使用PyMOL软件将DiscoTope 2.0 Server预测的Glycinin A1a亚基构象表位在模型中表示出来如图6所示。发现预测的构象表位均处于模型的表面，而且较多表位处在无规则卷曲处，符合李雪娇等[15]的实验结果，也正是无规则卷曲部位的独特结构使得预测的线性表位和构象表位有部分重合。经过对线性表位和构象表位的对比发现：两者虽然不是完全相同的，但是在线性表位当中包含了部分构象表位。表明预测结果符合已有研究：线性表位和构象表位之间是密切相关的[22]。

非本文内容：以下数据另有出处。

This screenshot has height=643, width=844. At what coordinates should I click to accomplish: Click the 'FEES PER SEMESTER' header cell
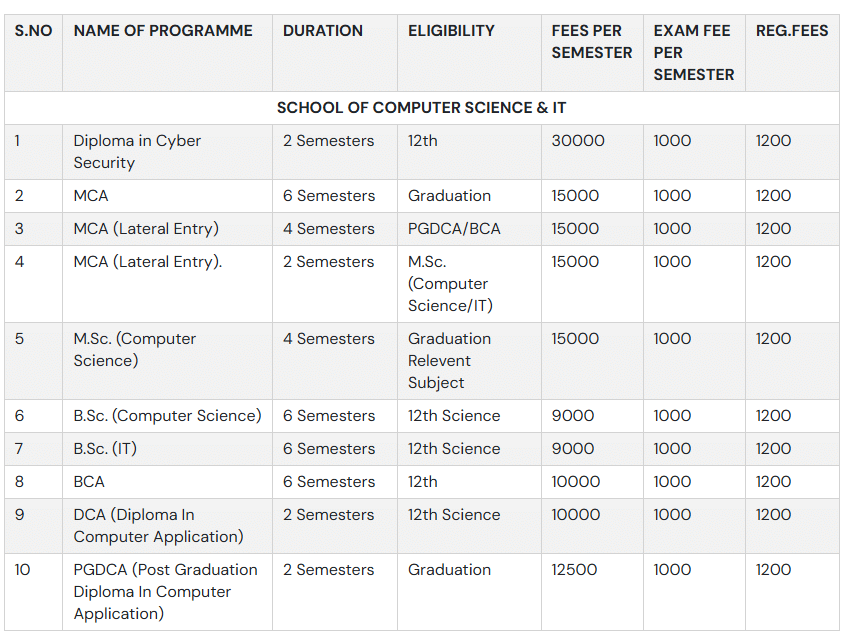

a-正面；b-反面图6 Glycinin A1a亚基构象表位Fig.6 Glycinin A1a sub-base conformation epitope 注：红色部分表示氨基酸数量>5个的表位，黄色部分表示 氨基酸数量≤5个的表位

3 结论

抗原表位的预测方法多种多样，但都是基于蛋白质的结构组成和物理化学性质，在本研究中DNAStar分析了Glycinin A1a亚基的亲水性、柔韧性、表面可及性、抗原指数，因为这些性质的不同是抗原表位区别于普通位点的关键。由于α螺旋和β折叠结构不易改变且大多位于蛋白内部难以与抗体接触结合，不作为表位处理，相反，β转角和无规则卷曲凭借良好的柔韧性、处于表面的优势可以较好的被识别，也成为表位预测的重要指标。最终得到了10个可能性较高的线性表位：24EQPQQN29、40KPDNRI45、56NPNNK60、80RRPSYTNG87、114PQQPQQRGQS123、197QEQGGHQSQKGKHQQEEENE216、247NEGED251、267PPTDEQQQRP276、285DEKPQCKGK293、299RPRGS303。本研究还对Glycinin A1a进行了构象表位的预测。预测结果与SAEED等[23]的实验结果相符合，即抗原构象表位位于3D模型的表面。符合一般表位预测原则，处于表面的位点可以更好的与抗体嵌合。

此实验为接下来的Glycinin A1a过敏性表位的筛选和鉴定提供了数据支持，能更有针对性的去验证各个表位的免疫原性。也为改善加工条件，降低大豆致敏性提供理论支持。此研究借助机器预测抗原表位，避免了大量时间，人力和湿实验的耗费[24]。更重要的是并在没有人为干预的情况下对未知数据进行预测。大大降低了实验的误差。